Au milieu des touristes et des volleyeurs de Paris plage, des familles sans abri, affaires entassées dans des sacs, patientent par dizaines devant l'Hôtel de Ville dans l'espoir d'obtenir un hébergement, un bien rare en été, alertent les associations.
Dans la file, Marwa, Ivoirienne de 33 ans, serre contre elle son bébé, inquiète de ne pas réussir à décrocher de places pour "le petit (qui) ne se sent pas bien" et ses trois autres enfants.
Il y a aussi Mariam (le prénom a été modifié), 56 ans, qui a fui la Côte d'Ivoire après un veuvage, et qui montre sa tente roulée sous son bras: "Voilà où je dors quand je n'ai pas de solution", soupire la demandeuse d'asile.
Chaque soir, depuis une semaine, ils sont quelque 200 à faire la queue au coeur de la capitale, sur l'esplanade où, il y a un an, les festivités des Jeux olympiques battaient leur plein. Migrants pour la plupart, avec un tiers d'enfants parmi eux, ils espèrent que l'association d'aide aux étrangers, Utopia 56, leur épargnera une nuit à la rue.
"La situation est particulièrement tendue en été", alerte Charlotte Kwantes, membre de l'association, qui tient toute l'année une permanence sur le parvis pour tenter de trouver in extremis un hébergement d'urgence aux plus précaires, refoulées des habituelles structures d'accueil.
- Pas d'"héritage" des Jeux -
Mais ce soir-là, au coeur des vacances estivales, malgré ses efforts, plus de soixante candidats, dont 17 enfants, ne trouveront pas de solution.

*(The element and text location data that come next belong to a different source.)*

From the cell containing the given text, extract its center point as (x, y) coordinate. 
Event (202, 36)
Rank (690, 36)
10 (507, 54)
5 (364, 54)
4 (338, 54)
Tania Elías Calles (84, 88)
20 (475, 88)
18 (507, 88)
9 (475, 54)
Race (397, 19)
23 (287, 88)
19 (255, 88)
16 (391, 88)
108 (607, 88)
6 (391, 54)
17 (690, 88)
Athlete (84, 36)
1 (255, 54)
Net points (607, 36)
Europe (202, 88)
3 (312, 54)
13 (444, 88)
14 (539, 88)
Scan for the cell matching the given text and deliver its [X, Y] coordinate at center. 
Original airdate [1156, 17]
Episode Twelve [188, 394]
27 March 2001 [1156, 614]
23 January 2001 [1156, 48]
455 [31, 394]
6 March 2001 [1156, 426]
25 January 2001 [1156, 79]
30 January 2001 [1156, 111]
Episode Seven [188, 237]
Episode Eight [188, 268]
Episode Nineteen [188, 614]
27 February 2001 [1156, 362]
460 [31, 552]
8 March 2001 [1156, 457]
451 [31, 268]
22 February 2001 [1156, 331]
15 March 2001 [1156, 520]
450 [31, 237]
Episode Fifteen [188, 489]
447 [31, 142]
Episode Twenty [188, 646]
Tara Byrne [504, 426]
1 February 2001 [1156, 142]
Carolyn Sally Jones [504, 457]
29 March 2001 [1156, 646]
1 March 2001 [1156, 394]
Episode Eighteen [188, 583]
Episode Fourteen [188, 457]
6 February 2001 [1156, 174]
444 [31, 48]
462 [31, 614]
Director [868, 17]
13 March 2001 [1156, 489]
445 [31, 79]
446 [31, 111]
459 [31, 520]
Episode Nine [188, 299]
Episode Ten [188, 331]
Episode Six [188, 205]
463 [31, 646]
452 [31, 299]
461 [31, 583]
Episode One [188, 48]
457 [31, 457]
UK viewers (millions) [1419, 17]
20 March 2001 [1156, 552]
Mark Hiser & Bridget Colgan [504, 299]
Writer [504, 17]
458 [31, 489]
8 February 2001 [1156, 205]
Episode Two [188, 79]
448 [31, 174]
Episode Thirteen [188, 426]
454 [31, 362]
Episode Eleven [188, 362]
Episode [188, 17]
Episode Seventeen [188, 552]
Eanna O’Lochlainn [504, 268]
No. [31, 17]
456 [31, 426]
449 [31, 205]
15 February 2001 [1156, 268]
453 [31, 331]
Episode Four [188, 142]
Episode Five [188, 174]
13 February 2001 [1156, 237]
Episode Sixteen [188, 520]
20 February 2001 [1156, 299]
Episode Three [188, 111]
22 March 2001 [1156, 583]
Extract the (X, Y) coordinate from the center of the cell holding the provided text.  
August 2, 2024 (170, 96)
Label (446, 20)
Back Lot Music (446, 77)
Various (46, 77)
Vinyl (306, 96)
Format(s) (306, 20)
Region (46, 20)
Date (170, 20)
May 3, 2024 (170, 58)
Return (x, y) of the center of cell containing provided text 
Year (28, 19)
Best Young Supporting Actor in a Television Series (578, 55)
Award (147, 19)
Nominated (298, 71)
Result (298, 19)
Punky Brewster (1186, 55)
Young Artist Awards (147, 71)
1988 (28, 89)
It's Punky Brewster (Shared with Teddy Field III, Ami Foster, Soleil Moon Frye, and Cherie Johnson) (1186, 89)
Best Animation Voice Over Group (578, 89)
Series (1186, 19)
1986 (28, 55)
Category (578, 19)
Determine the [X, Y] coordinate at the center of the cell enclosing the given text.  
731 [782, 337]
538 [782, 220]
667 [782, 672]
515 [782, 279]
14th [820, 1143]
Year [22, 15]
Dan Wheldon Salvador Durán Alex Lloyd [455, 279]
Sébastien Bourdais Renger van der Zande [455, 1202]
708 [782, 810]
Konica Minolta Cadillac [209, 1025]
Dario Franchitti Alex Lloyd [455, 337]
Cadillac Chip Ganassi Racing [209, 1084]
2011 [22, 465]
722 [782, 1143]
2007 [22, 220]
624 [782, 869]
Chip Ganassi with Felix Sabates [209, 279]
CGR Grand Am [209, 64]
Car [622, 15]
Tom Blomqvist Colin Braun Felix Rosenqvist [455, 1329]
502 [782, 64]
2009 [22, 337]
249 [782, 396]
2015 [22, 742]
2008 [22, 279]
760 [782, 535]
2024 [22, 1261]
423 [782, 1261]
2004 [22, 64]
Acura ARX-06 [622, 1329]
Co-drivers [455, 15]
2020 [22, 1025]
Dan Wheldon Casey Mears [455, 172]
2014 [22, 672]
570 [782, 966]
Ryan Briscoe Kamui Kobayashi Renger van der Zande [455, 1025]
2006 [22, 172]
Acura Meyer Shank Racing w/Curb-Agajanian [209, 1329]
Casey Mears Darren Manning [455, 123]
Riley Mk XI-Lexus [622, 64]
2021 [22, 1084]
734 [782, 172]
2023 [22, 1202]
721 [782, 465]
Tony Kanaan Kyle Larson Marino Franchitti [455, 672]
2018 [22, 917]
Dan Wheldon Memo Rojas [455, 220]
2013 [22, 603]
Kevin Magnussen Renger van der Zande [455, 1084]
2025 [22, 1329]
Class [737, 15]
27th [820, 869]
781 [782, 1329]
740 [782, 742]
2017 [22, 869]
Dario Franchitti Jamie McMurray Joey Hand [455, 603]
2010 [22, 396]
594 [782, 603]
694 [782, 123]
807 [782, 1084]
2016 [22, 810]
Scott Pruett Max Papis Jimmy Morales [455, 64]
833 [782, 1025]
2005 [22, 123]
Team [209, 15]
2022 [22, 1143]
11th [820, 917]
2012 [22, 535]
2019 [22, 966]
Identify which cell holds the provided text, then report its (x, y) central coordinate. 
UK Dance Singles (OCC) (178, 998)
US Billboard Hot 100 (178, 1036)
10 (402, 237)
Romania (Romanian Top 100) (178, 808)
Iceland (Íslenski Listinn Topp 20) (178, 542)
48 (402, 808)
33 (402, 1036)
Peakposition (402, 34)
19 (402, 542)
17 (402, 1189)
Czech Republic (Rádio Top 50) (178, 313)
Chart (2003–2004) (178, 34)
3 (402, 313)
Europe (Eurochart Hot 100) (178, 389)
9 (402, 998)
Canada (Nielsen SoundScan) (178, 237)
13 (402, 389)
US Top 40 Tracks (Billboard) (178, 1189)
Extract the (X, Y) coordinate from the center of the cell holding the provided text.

Services publics au ralenti, bénévoles associatifs en vacances, écoles et gymnases fermés et ne pouvant donc plus être utilisés en ultime recours: les raisons sont multiples, énumèrent les associations.

Rassemblement de sans abri devant l'Hôtel de ville de Paris, le 5 août 2025
STEPHANE DE SAKUTIN - AFP
"Le manque de place d’urgence (...) se pose toute l’année, même si on en parle moins l’été bien qu'il y ait plus d'enfants à la rue", déplore Eleonore Schmitt, coordinatrice du Collectif des associations pour le logement, rassemblant 39 organisations.
"La suppression de 6.500 places d’hébergement pour les demandeurs d’asile, votée dans la loi de finances 2025, se répercute sur le terrain", ajoute-t-elle, estimant à "au moins 20.000", le nombre de places d’urgence manquant en France.
"Les associations ne peuvent pas pallier les manquements de l’Etat qui doit assurer ses responsabilités et remplir ses obligations en matière de droit à l'hébergement et droit au logement", insiste la représentante du Collectif pour qui "l’héritage social" promis après les JO "n’a pas eu lieu".
"Il n'y a eu aucune différence pour les personnes précaires", confirme Charlotte Kwantes pour Utopia 56.
- "Niveau élevé" -
Mardi en soirée, une centaine de personnes sans abri, principalement des femmes accompagnées d'enfants, ont décidé de faire entendre leur colère en se rassemblant devant les grilles de l'Hotel de Ville, à l'appel d'Utopia 56. "Des enfants à la rue !" ont-ils scandé pour dénoncer le manque de solution d'hébergement, a constaté une journaliste de l'AFP. Vers 22H00, leur nombre avait doublé et quelque 200 personnes migrantes, dont 80 enfants, selon Utopia 56, s'apprêtaient à passer la nuit sur place.
La Ville de Paris, à qui les associations reprochent notamment un défaut de "mise à l'abri" des femmes enceintes et des mères isolées avec de jeunes enfants, assure continuer d'ouvrir "été comme hiver, des centres pour mettre à l'abri des personnes en famille".

Rassemblement de sans abri devant l'Hôtel de ville de Paris, le 5 août 2025
STEPHANE DE SAKUTIN - AFP
"1.063 personnes sont actuellement mises à l’abri dans des lieux municipaux transformés pérennement ou au sein de gymnases de la Ville", indique la collectivité.
La préfecture d’Île-de-France assure pour sa part qu’il "n’y a pas de fermeture de places d'hébergement liée à la période estivale".
"Le parc d’hébergement francilien reste à un niveau élevé (plus de 113.000 places)", ajoute la préfecture, indiquant que les fermetures de structures sont "accompagnées d’ouvertures" comme la "quarantaine de places dans ses locaux pour les femmes isolées dont certaines avec enfants".
Mais cela reste insuffisant. Arrivés en France il y a deux ans, Maria et son mari dorment depuis un mois dans la rue avec leur fille de quatre mois.
A 21H00, la famille trouve finalement du répit dans d'anciens bureaux à Bagnolet (Seine-Saint-Denis) prêtés à Utopia 56.
"C’est mieux que dormir dehors", admet Maria, en installant sa tente dans le bâtiment vide. Mais dès le lendemain matin, il faudra quitter ce lieu pouvant accueillir jusqu'à 120 personnes.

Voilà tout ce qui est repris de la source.